Forty years after a skyjacker bailed out of a passenger jet in mid-air and vanished with $200,000 in cash in one of America's enduring mysteries, police are pursuing new clues pointing to a suspect they believe is long dead.

An FBI spokesman said a source in law enforcement had directed agents to a person who was close to the suspect and had obtained objects now being analyzed to see if they bear fingerprints matching those left by the hijacker on the plane.

The spokesman, Frederick Gutt, FBI special agent in Seattle, declined to reveal the law enforcement source, the person the FBI was led to, or the deceased individual whose fingerprints are being examined.

But he said the suspect in question is someone who was not previously known to investigators.

The mysterious hijacker, given the name D.B. Cooper by the media after the incident, was dressed in a black suit and tie when he hijacked a Seattle-bound commercial flight on Thanksgiving eve 1971.

He extorted $200,000 in ransom from the airline, strapped 21 pounds of $20 bills to his body and jumped out of the plane after it took off again, apparently wearing a parachute.

He was never seen again. Many believed he had died when he bailed out of the aircraft, but no body was found.

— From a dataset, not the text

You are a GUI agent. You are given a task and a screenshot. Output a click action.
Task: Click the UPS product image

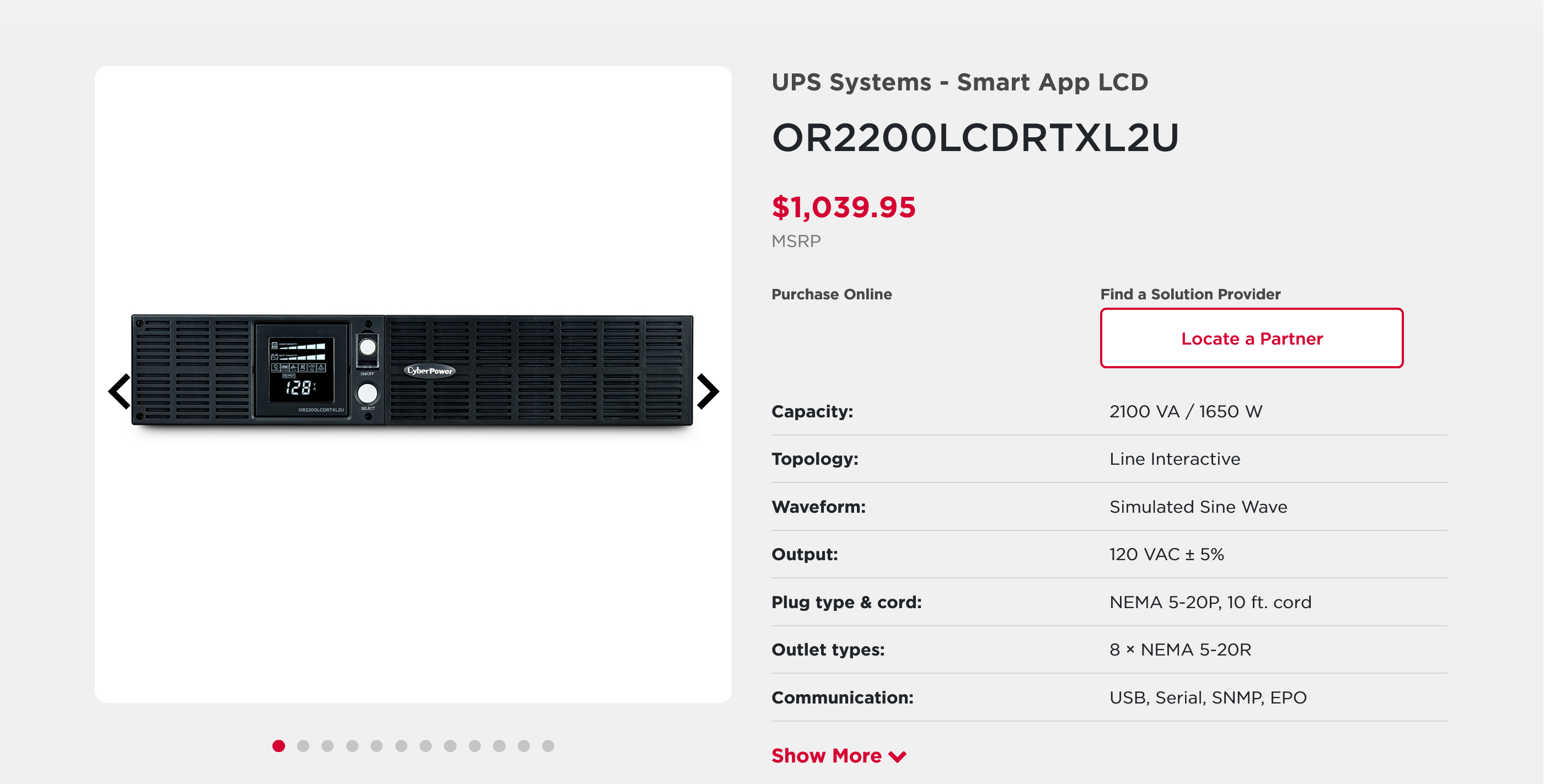tap(412, 370)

The FBI official said that authorities had ruled out Kenny Christiansen, a former Northwest Airlines employee once suspected in the case.

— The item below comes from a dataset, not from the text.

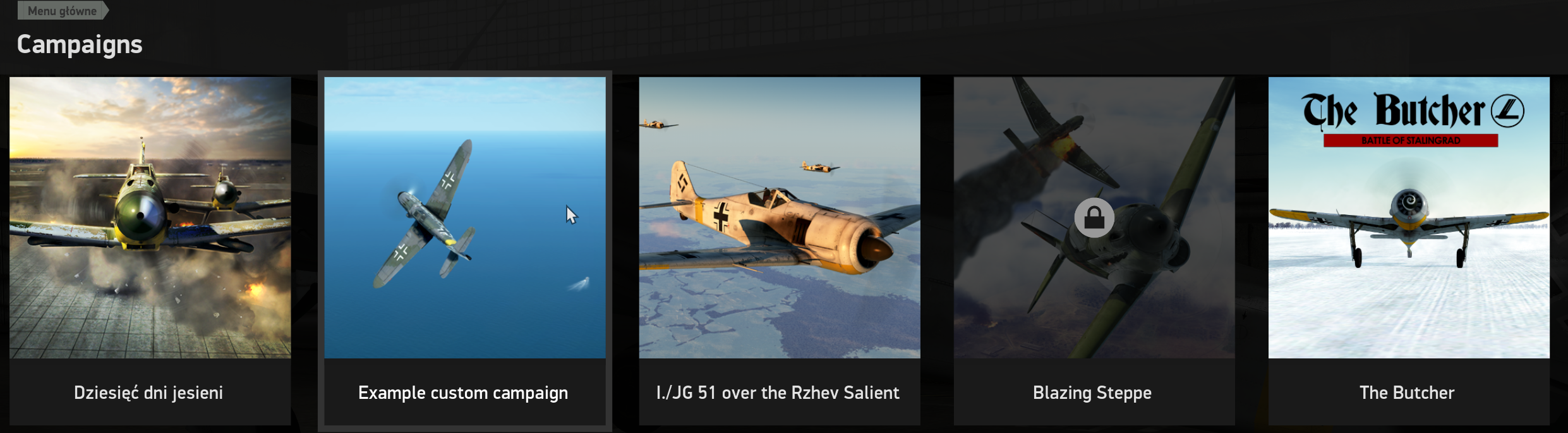Image resolution: width=1568 pixels, height=433 pixels.
Task: Click the Example custom campaign caption text
Action: [463, 393]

"Yes, there is a lead in this matter that's being pursued," Gutt told Reuters. "It's someone who surfaced who hasn't surfaced before. It came from someone who is close to someone who is deceased. So far, we haven't been able to dismiss it."

He added: "We're seeking to compare prints and finding stuff that can add more solid evidence. We have to wait. We're still recovering some additional items. It's a process, and it's not a priority matter."

He also said the new lead, first reported over the weekend by The Telegraph newspaper in London, had originated over a year ago.